I would appeal to the decision-makers in F1 to look at the following case study: BTCC vs. ATCC/V8 Supercars.
In the mid/late 90s the BTCC was enjoying a golden era of popularity with races being watched by mainstream audiences and the series attracting serious manufacturer participation, Since then it has introduced gimmick after gimmick: Shorter races, reverse grids, suspicious late-race safety cars for "debris" that are actually designed to close the field, success ballast, balance of performance. It has also moved onto a channel that far fewer people watch. Result: a massive decline in interest from televison viewers, a modest decline in attendances at the circuits, and an almost total loss of interest from manufacturers (in terms of works entries, at least) and from top international drivers.
Contrast this with V8 Supercars where they have generally maintained the same racing distances per weekend (sometimes splitting them into more races over shorter distances, but still much longer than BTCC events), but they have ensured that all starting grids are determined on merit after a proper qualifying session, there's no BOP, no ballast, no nonsense.
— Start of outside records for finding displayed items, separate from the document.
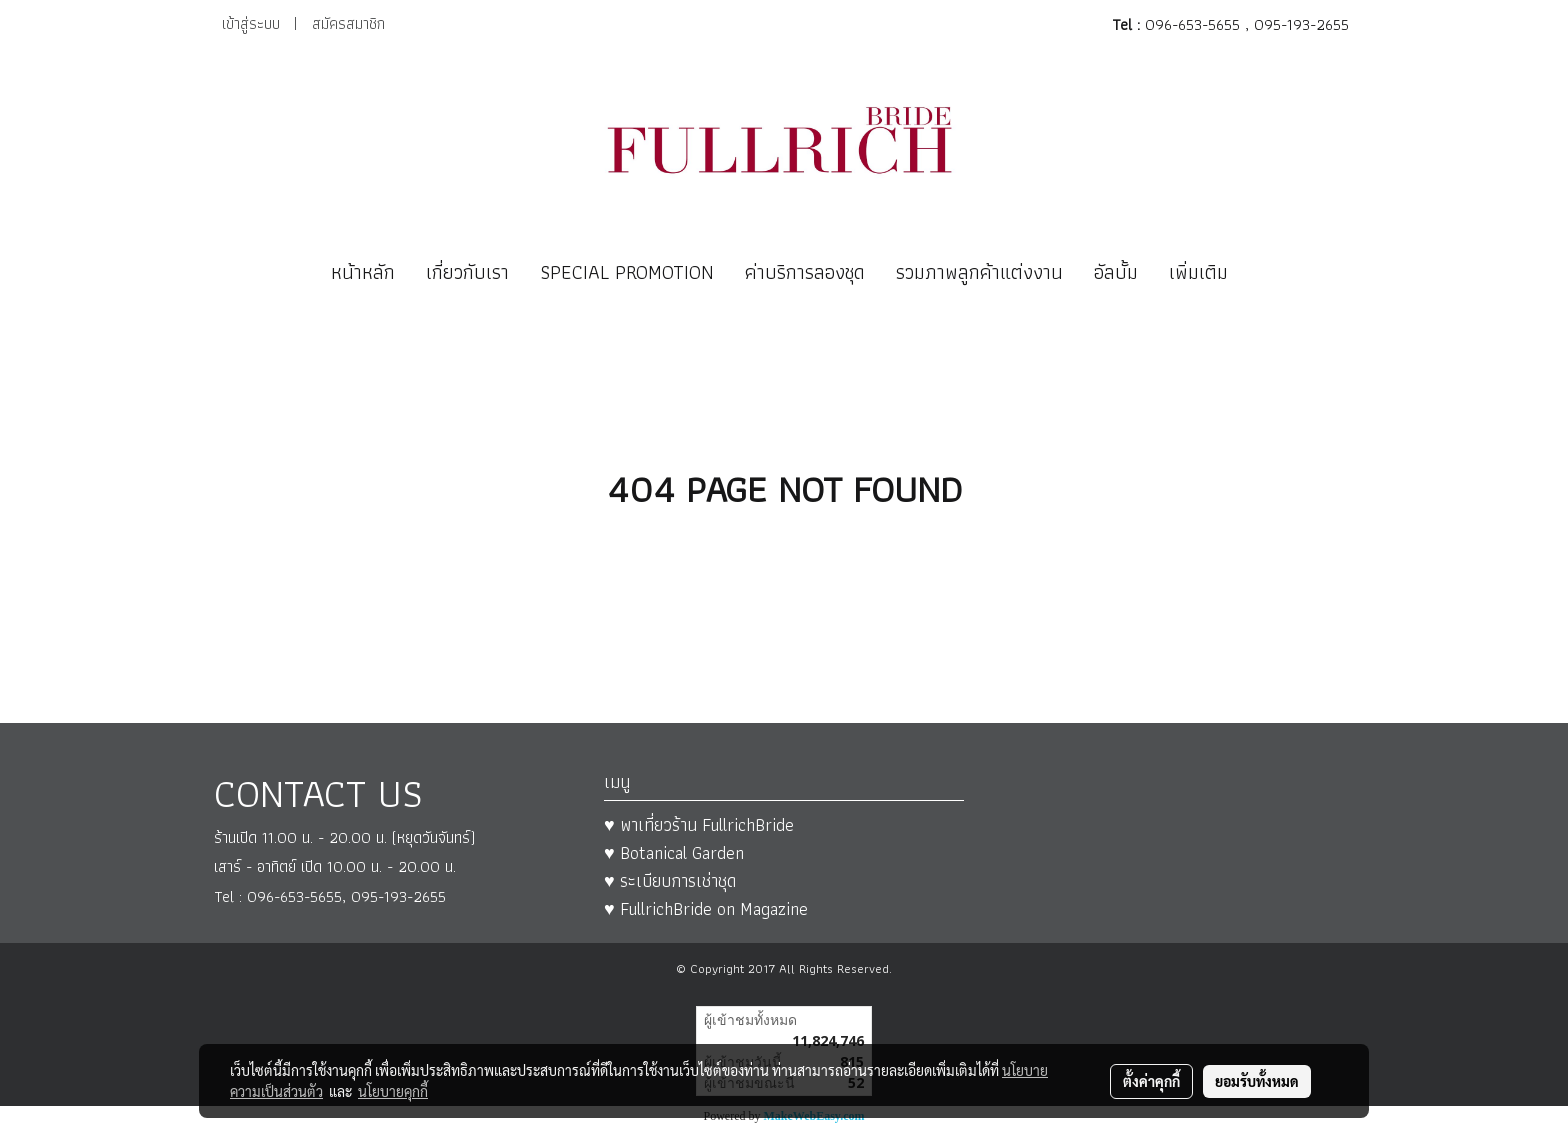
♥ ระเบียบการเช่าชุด (670, 880)
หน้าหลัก (363, 272)
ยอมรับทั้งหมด (1257, 1081)
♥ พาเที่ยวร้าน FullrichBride (699, 824)
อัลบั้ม (1116, 272)
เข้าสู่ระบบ (251, 23)
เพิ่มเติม (1198, 272)
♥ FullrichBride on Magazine (706, 908)
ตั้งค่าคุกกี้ (1151, 1081)
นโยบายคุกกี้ (393, 1091)
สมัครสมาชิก (348, 23)
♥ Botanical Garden (674, 852)
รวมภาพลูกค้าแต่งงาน (979, 272)
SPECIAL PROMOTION (627, 272)
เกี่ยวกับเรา (467, 272)
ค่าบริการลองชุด (805, 272)
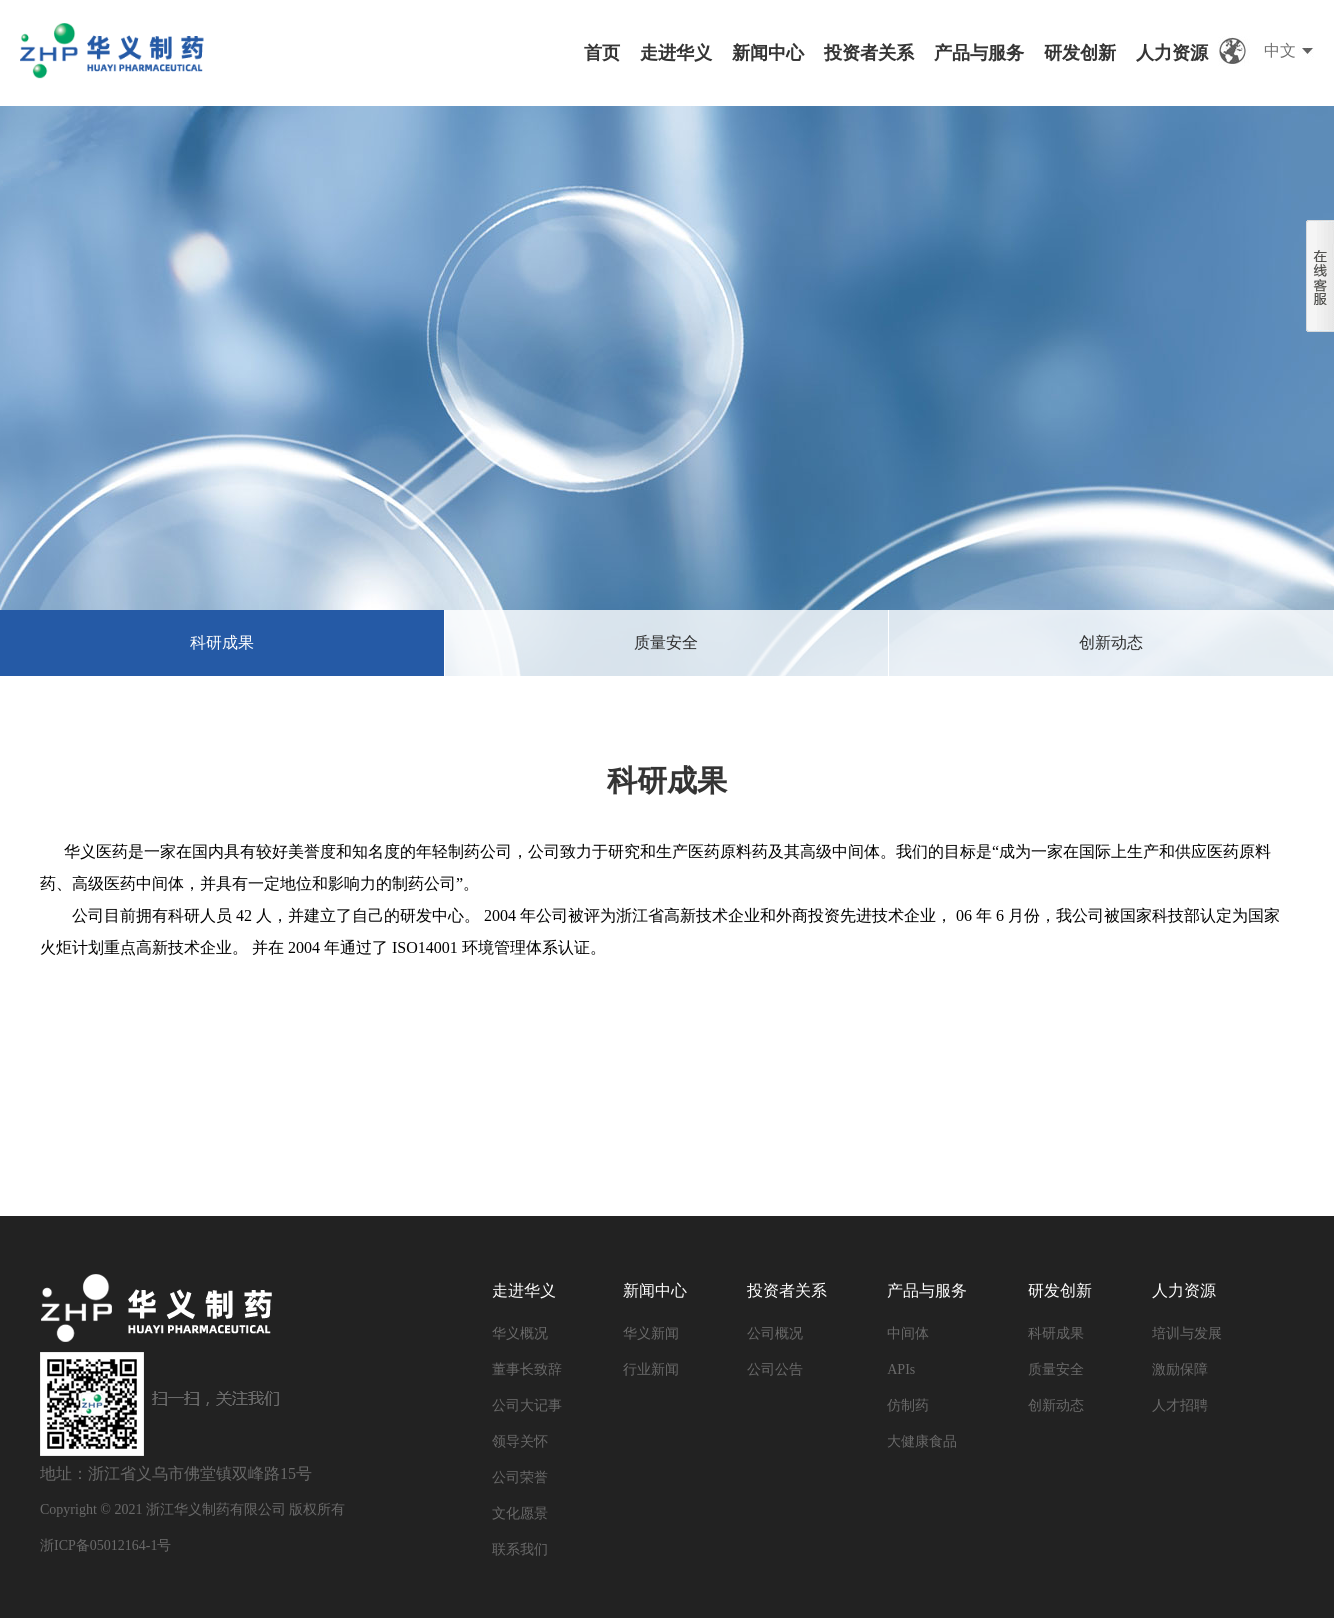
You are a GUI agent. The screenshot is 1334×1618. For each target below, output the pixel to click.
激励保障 (1180, 1369)
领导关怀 (520, 1441)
Basically no (or very little) dumbing down. And they've managed to stay on Channel 7, which people actually watch. Result: it's still incredibly popular in its home market, it's attracting new manufacturers, and as anyone who has been watching this year will tell you, it still produces great racing, which is all the better for being real rather than contrived.
F1 is going down the BTCC route. It's maintaining most of its fanbase anyway because it started from a position of such overwhelming dominance that there is no other single-seater championship that can challenge it. But it still faces a potential sharp decline in popularity if it continues down the road of dumbing down, if you ask me.
On the specific issue, fundamentally we have to ask if Safety Cars are intended for safety, with the minimum interference in the race, or if they're there for entertainment and to create overtaking opportunities. If F1 is a sport, the Safety Car is there for safety and it will only be used to protect competitors and marshalls, it will then be withdrawn asap, lapped cars will remain lapped, and the race will pick up where it left off. The loss of earned gaps will an unfortunate side-effect of this process, not the aim. If anything else happens, we all have to face up to what we've known for a while; F1 is not a sport. Not a pure sport, at least.